Considérez-vous ce scénario à allemande comme une piste pour la gauche française ?

Jean-Luc Mélenchon. Je suis cette évolution depuis les premières heures. J’ai participé à plusieurs réunions avec Oskar Lafontaine. J’ai la conviction que nous pouvons y trouver une source d’inspiration très forte pour notre propre travail de construction politique en France. Après l’observation des conséquences de la chute du communisme d’État, on est en train de découvrir la catastrophe qui frappe la social-démocratie internationale. Pour ma part, je crois que la formule et la méthode de construction de ce nouveau parti peuvent nous donner une indication sur ce que nous avons nous-mêmes à faire. J’y vois une des issues possibles de la crise de la gauche en France. C’est celle que je privilégie à cette heure. J’observe de la part des communistes français une volonté de dépassement des formes politiques anciennes, tout en ayant le souci de protéger leur identité. Le même souci existe chez une partie des militants socialistes qui n’acceptent pas de se résigner à une fumeuse orientation sociale-démocrate, ni à un tropisme pour le centre. Ceux-là ne veulent pas qu’on substitue à l’aspiration sociale des Français une inclination préférentielle pour les revendications sociétales des classes moyennes supérieures des centres-villes.

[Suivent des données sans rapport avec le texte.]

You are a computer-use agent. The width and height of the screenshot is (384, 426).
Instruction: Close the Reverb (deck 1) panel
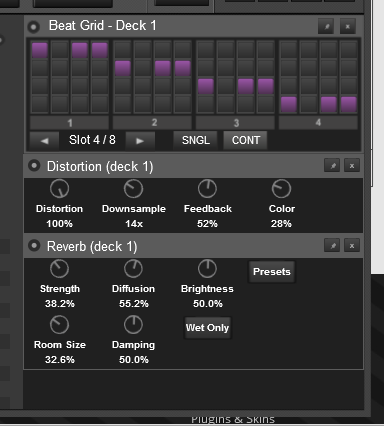352,246
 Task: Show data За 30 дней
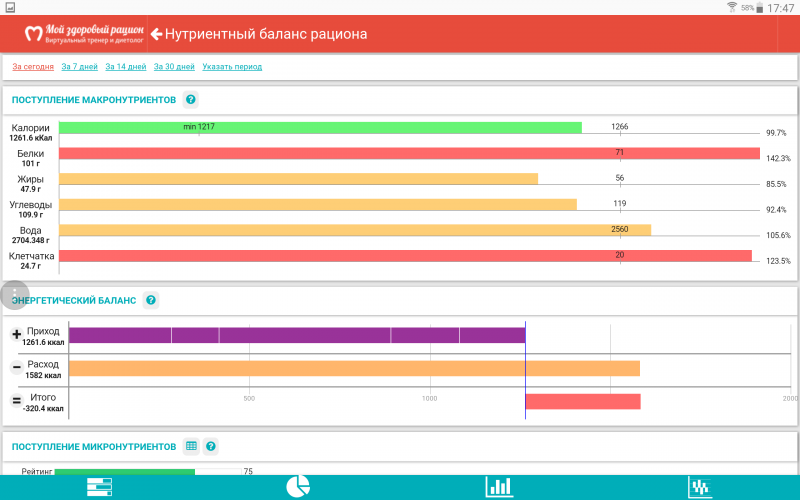point(174,67)
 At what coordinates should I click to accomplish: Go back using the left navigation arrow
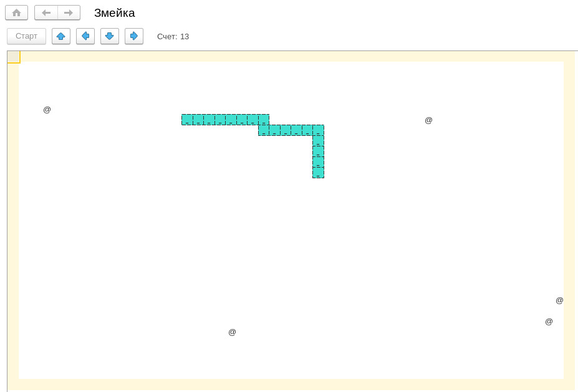46,12
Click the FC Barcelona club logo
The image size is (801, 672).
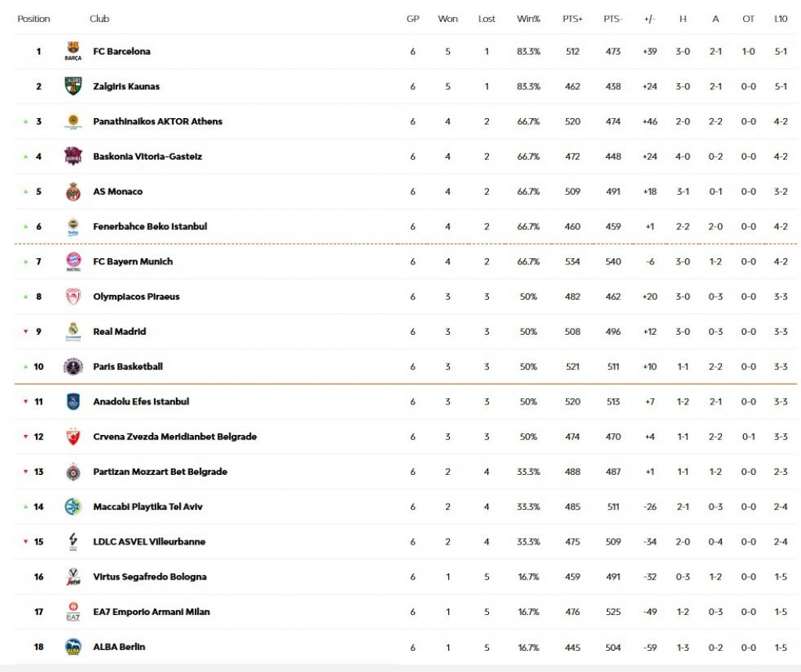(73, 52)
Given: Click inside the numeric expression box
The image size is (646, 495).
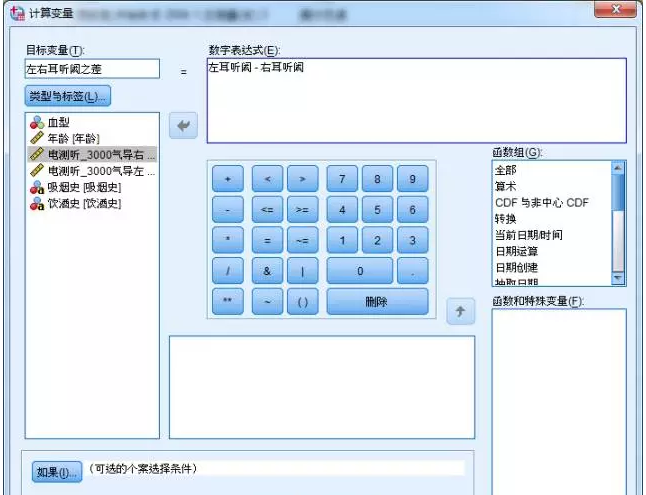Looking at the screenshot, I should point(416,100).
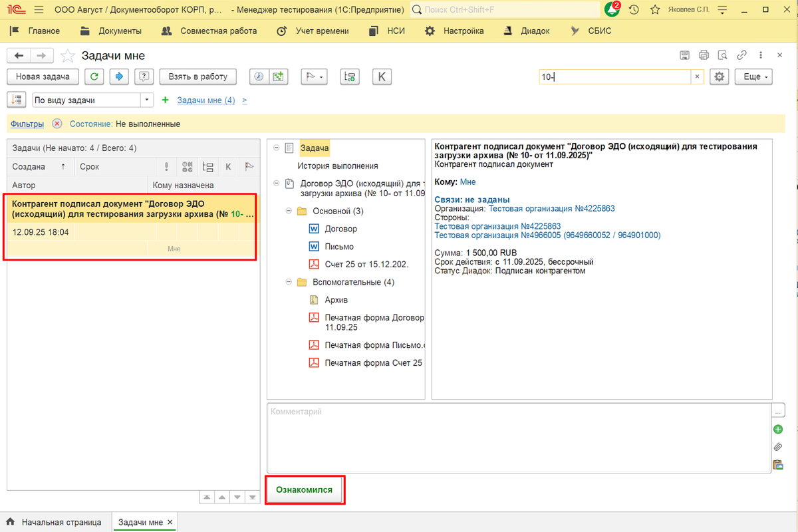
Task: Open the По виду задачи grouping dropdown
Action: click(x=147, y=100)
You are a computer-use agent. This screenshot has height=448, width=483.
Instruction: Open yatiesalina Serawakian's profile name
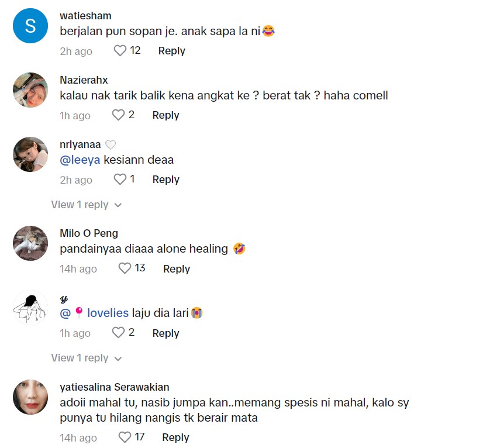115,387
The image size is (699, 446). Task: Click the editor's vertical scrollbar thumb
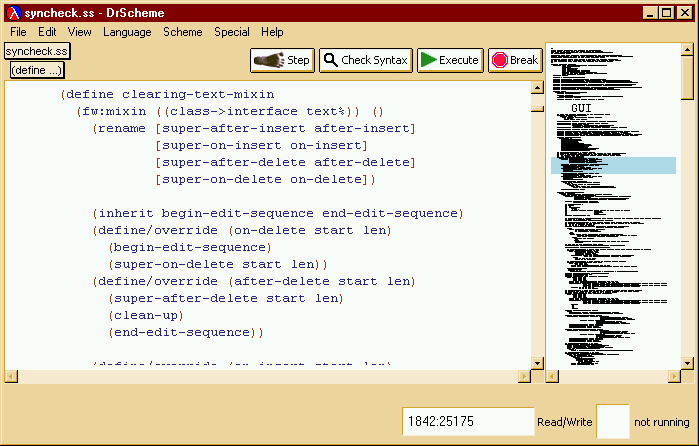click(x=537, y=109)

En France, cela signifierait une double rupture : celle entre vous et le PS actuel, et celle du PCF avec son passé. La situation vous semble-t-elle s’y prêter ?

Jean-Luc Mélenchon. Je suis obligé de constater une évolution du PS dans le sens d’une mise aux normes européennes. La gauche du PS est de plus en plus un alibi pour ce parti. Elle n’est plus admise à jouer un rôle actif dans le mouvement socialiste. Il suffit de voir comment cette gauche, ses idées et ses représentants ont été traités pendant la campagne présidentielle. Les choses se sont depuis considérablement aggravées avec les surenchères vers le centre. La question du divorce commence à être posée. Elle n’est toutefois pas tranchée. D’ailleurs à l’heure actuelle il n’existe pas d’alternative. Les communistes n’ont pas encore fait ouvertement le choix de la construction d’une force nouvelle. Leur choix sera tout à fait décisif. Un projet alternatif doit avoir trois caractéristiques : être républicain, de gauche et gouvernemental. Sur ces points, la convergence est extrêmement avancée entre PRS et le PCF d’aujourd’hui. Reste le facteur déclenchant : la décision des communistes. Ce n’est pas la première fois que je lance cet appel. Dans la présidentielle j’ai parlé « de l’union dans l’union ». J’ai voulu montrer qu’une affirmation identitaire n’est pas contradictoire avec une affirmation unitaire.